Saturday, January 22, 2011
I Found it on the Internet
That statement often signals careless research and even gullibility. A case in point is the textbook “Our Virginia, Past and Present” recently pulled from many school systems because of historical errors that included the statement that thousands of African American soldiers fought for the South during the Civil War. According to the Washington Post of December 29, “The claim is one often made by Confederate heritage groups but rejected by most mainstream historians. The book's author, Joy Masoff, said at the time that she found references to it during research on the Internet.”
Well, of course, we exclaim. Who does serious research on the Internet?
Well, me, for one.
That’s because the Internet, as I see it, is one giant library in the cloud. In the days when only brick-and-mortar libraries existed, a dubious report of information found in a book would be met with the question, “Do you believe everything you read?”
Hopefully you didn’t. Hopefully you brought some background information to your reading, as well as a bit of judgment and skepticism. That’s even more important on the Internet, where anyone can post whatever he or she pleases -- unlike library books which are chosen by professional librarians.
Research has been on my mind lately not just because of the error-ridden textbooks, but because the rights to my first two books, both historical novels, recently reverted to me, and I decided to give them a going over before having them formatted for the Kindle and other eBook platforms. Last winter, while snowbound for several weeks, I curled up with a warm computer. Besides some minor copy-editing, I spent most of that time online, double-checking my research.

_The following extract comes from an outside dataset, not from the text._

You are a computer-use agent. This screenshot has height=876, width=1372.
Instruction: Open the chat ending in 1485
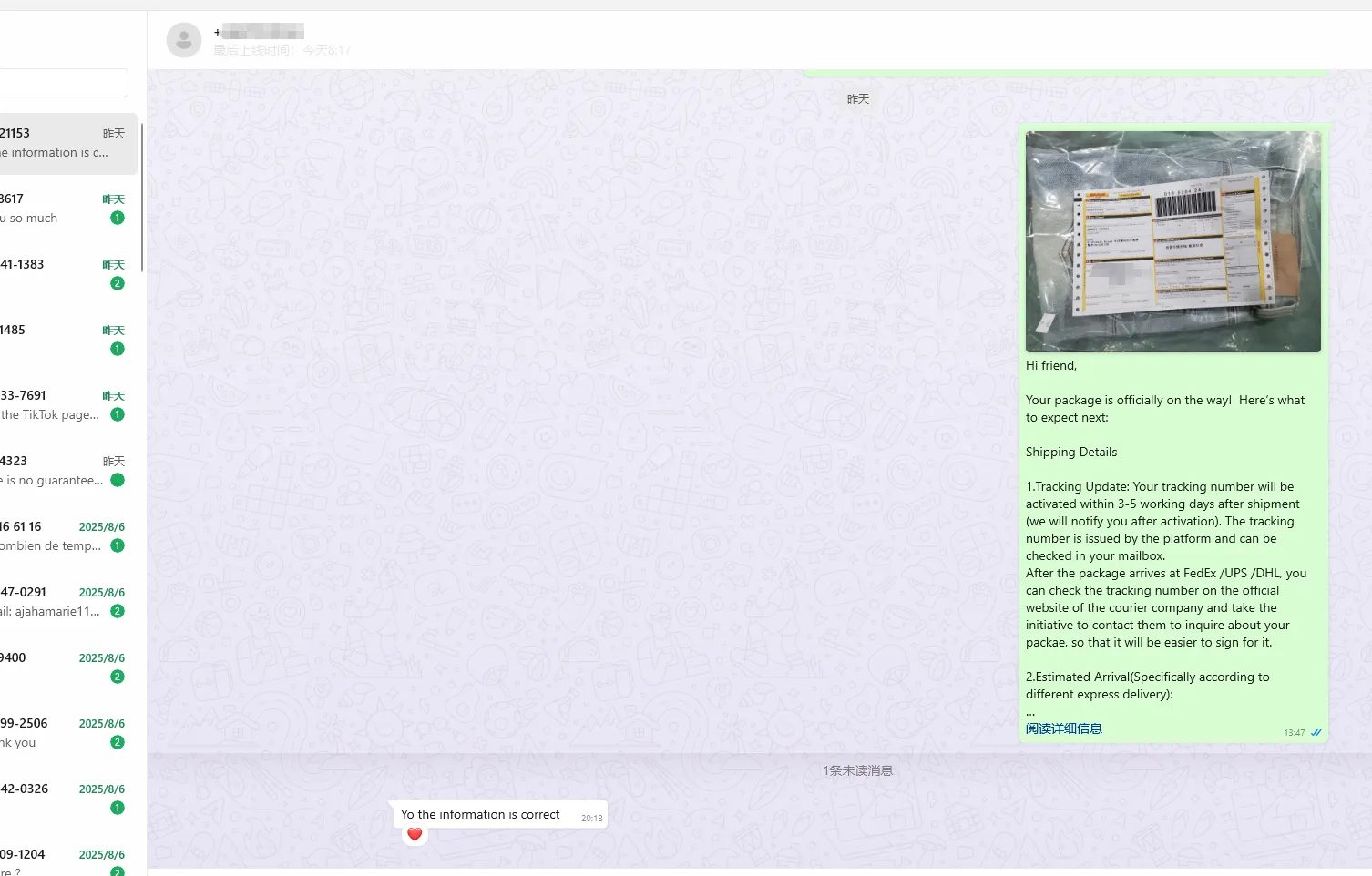point(50,339)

The novels, As Far as Blood Goes (the story of a fugitive slave who becomes a doctor) and A Different Sin (a combined Civil War novel and gay men=s romance), were published in 1988 and 1993 respectively. I’m neither a historian nor Civil War buff, so I had to do a lot of research – nearly all of which took place in the Alexandria, Virginia public libraries.
I was fortunate that the Alexandria Gazette, one of the country’s oldest newspapers, was available on microfilm in the library’s Special Collections, and I spent hours squinting over microfilmed copies from the early 1800’s. (Let me tell you, an ice cream headache has nothing on a microfilm headache.) But hours were also spent wandering aimlessly through library stacks looking for relevant books on black and Civil War history.
Except for newspapers from the times, and a few reprinted memoirs, I relied on history books, not on original documents from those times. But hey, I was writing fiction, not trying to add to the body of historical knowledge. For As Far as Blood Goes I needed first to find out whether it was possible for a black man to have become a doctor in ante-Bellum America -- and yes, there were indeed a handful of African-American physicians at the time -- and then learn enough to know how the events of that time would shape and affect my characters.